Insufficient experiments
: Researchers criticize some common experimental paradigms in neuroscience, such as visual cloaking, interocular competition, and perceptual threshold tests. These experiments are used to study when something becomes visible or consciously perceived, and when it remains outside of direct awareness.
But the problem, according to the study, is that these tests don't just alter consciousness. They can also affect the brain's overall ability to process information, and thus researchers might inadvertently confuse the absence of conscious experience with an impairment or change in cognitive processing itself.
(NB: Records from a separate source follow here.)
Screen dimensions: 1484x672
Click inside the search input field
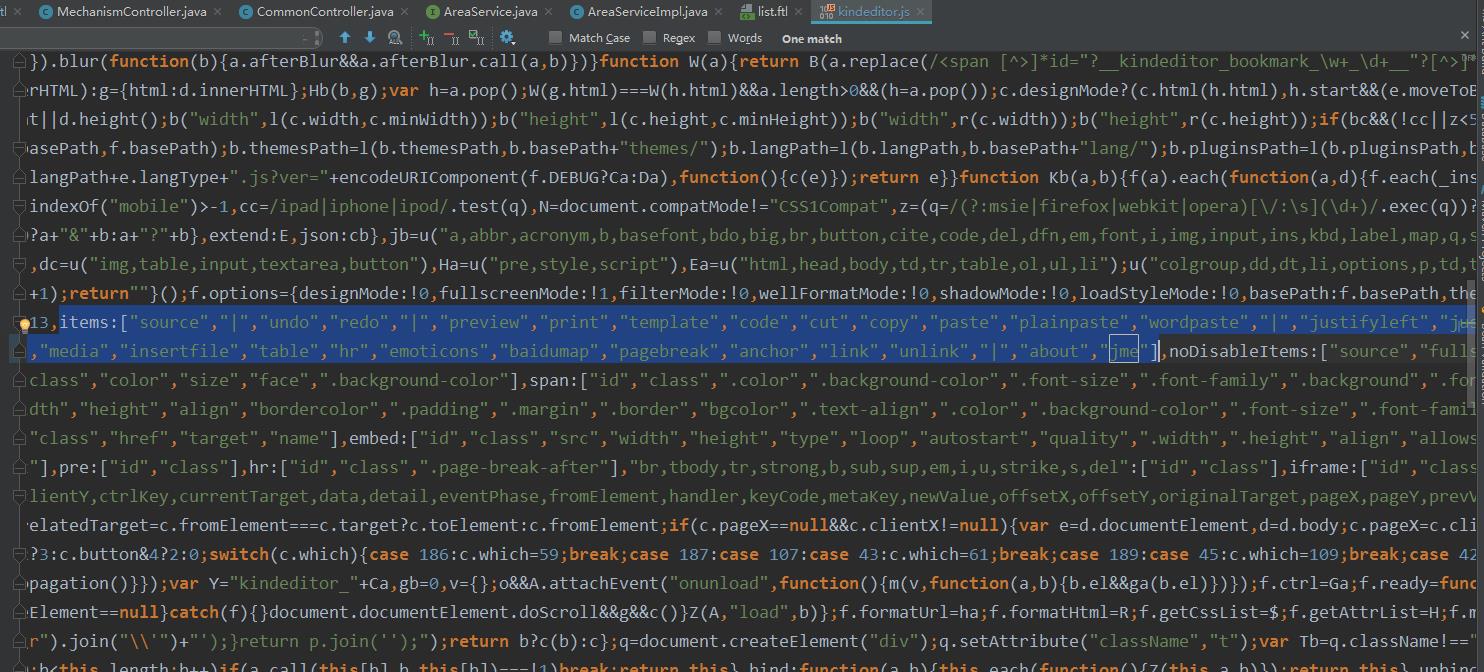(150, 37)
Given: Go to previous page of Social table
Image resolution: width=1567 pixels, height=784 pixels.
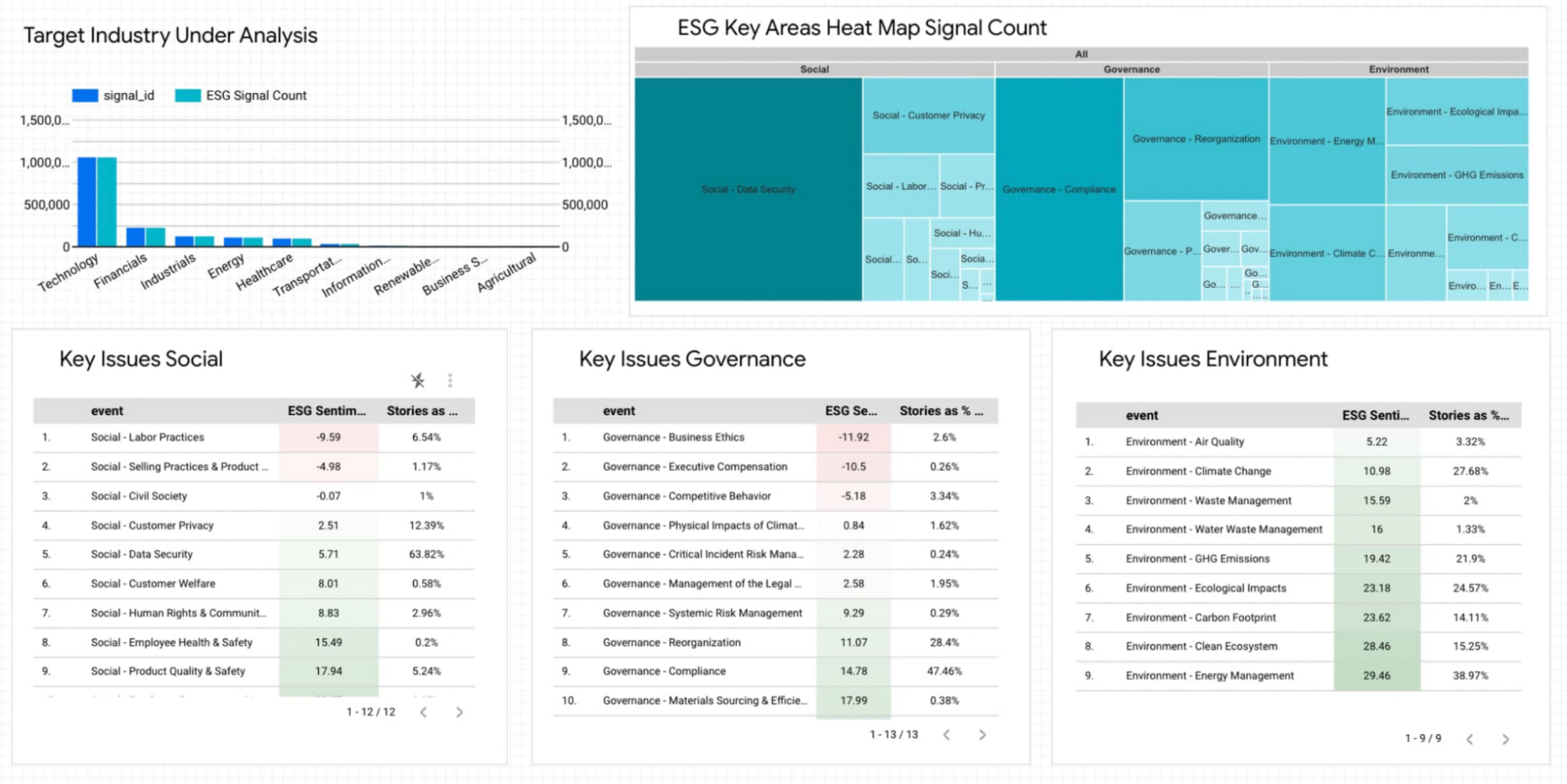Looking at the screenshot, I should pos(424,712).
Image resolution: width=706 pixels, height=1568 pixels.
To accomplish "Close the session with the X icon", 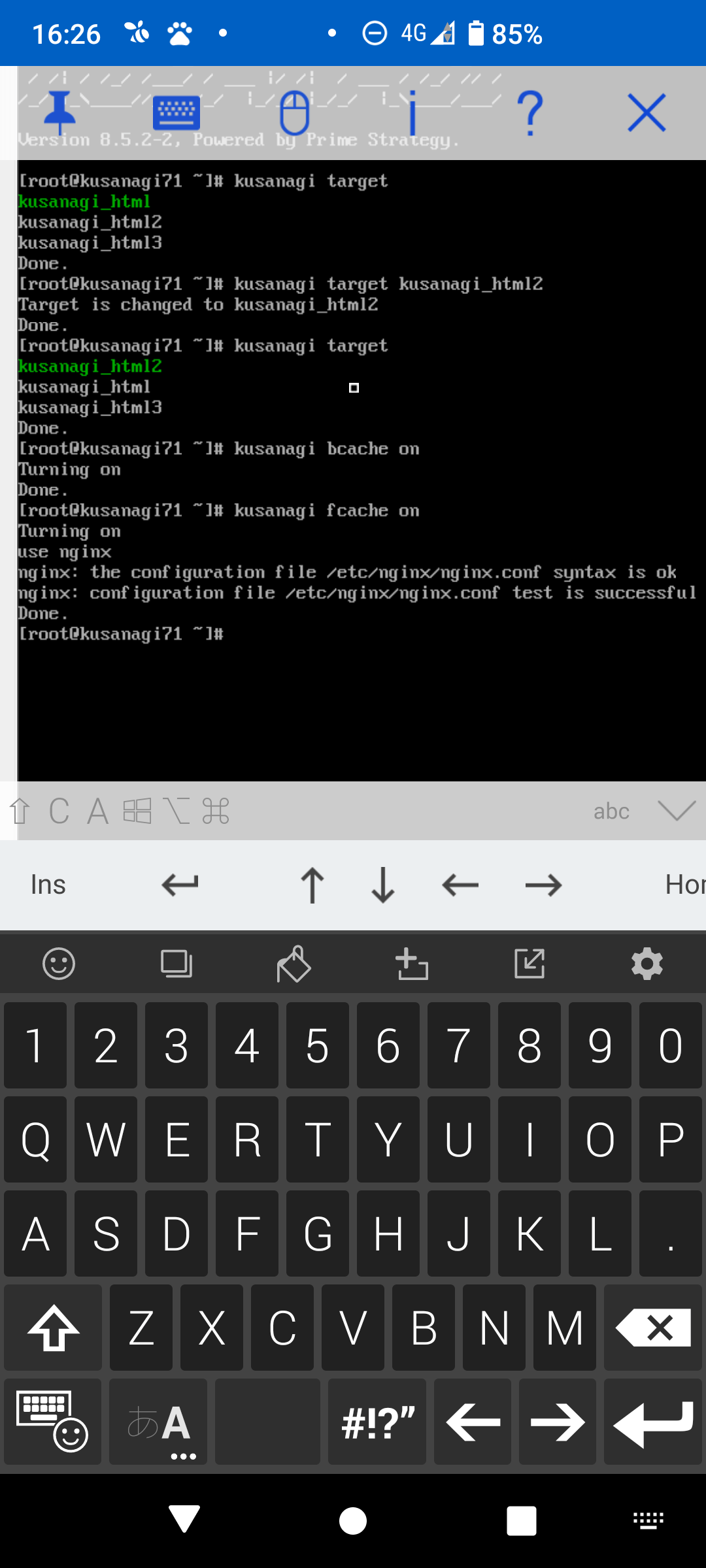I will 647,112.
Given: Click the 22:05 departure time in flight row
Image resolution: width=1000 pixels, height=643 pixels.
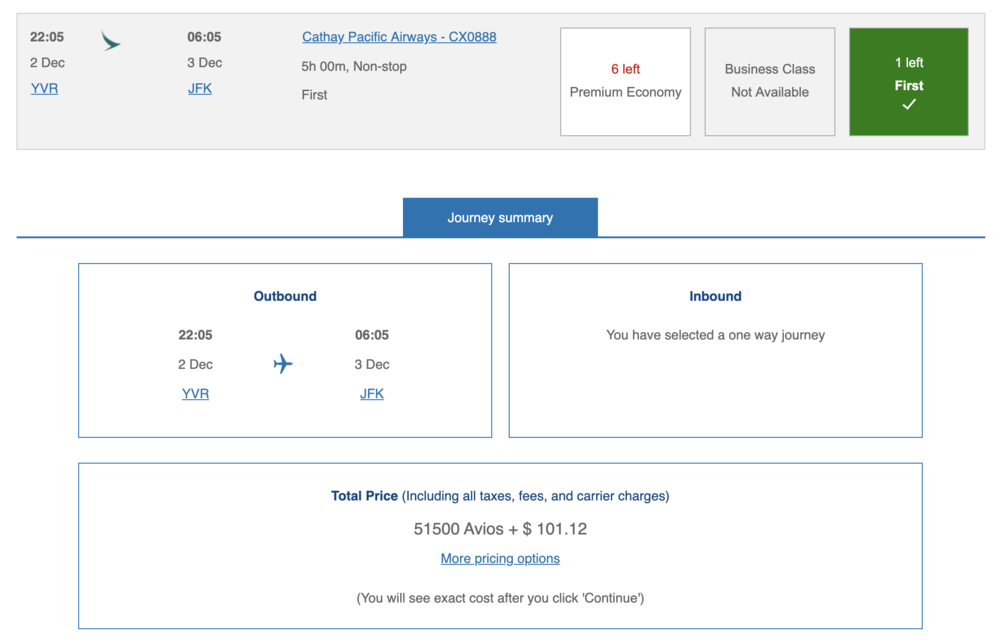Looking at the screenshot, I should point(47,37).
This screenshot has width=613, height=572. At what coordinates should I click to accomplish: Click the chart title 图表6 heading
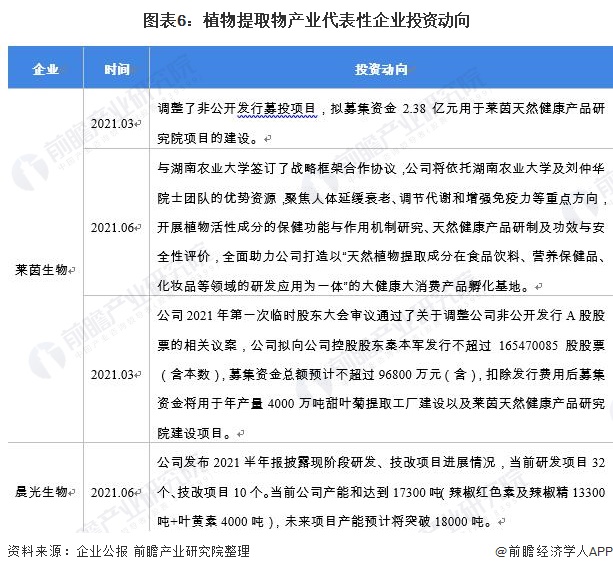point(306,19)
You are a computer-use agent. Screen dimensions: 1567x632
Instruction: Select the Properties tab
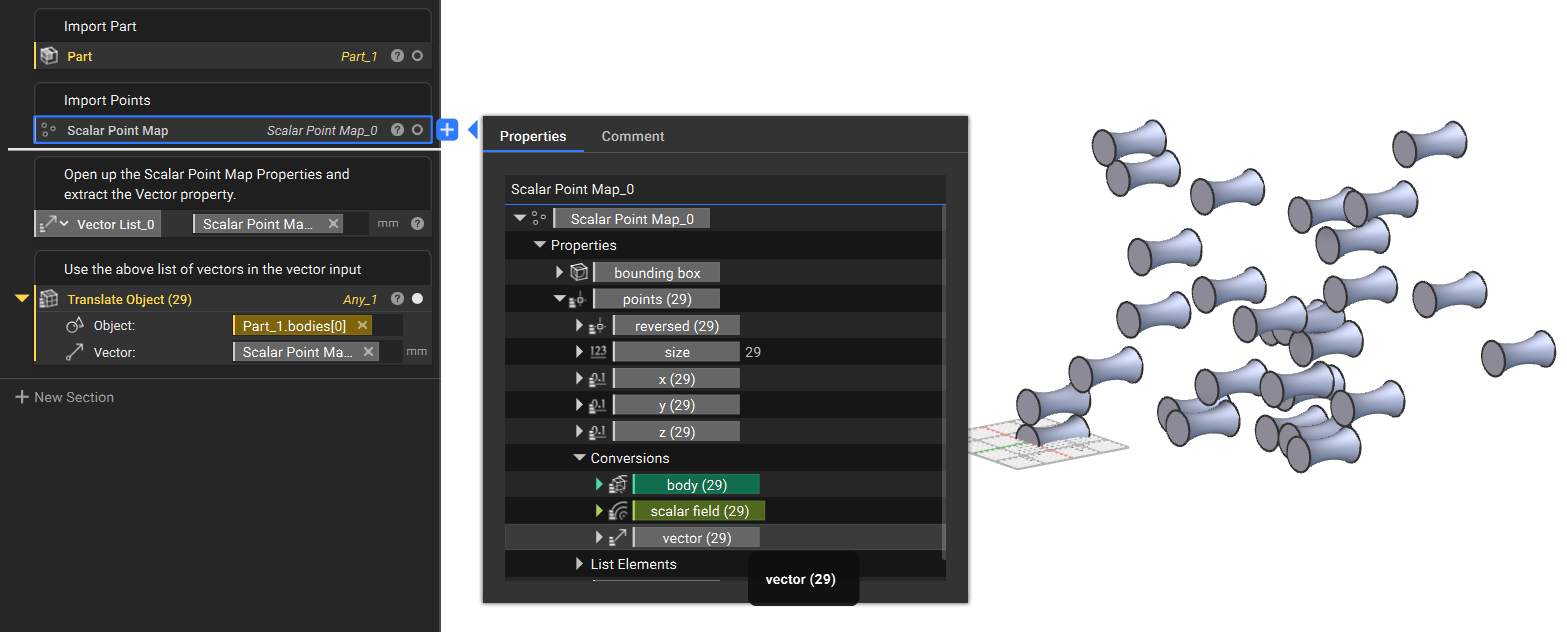(533, 136)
In simpler terms, a researcher might think the experience measures what a person actually feels, when in fact it only partially measures the brain's ability to receive, process, or respond to the signal. This confusion becomes even more sensitive when similar indicators are used to make judgments about the consciousness of beings or systems that cannot describe their own experience. The study warns that this
methodological
problem could lead to claims that are more powerful than the evidence allows. In recent years, there has been much discussion about animal consciousness, the potential for consciousness in artificial intelligence, experiments with embryos, and brain organoids grown in laboratories for research purposes.
The study doesn't say that these entities are conscious or unconscious, but the evidence used in such discussions may be weaker than it appears if the indicators measure information processing rather than subjective experience. Therefore, the researchers call for stricter scientific standards before using the results of consciousness research in ethical or regulatory matters.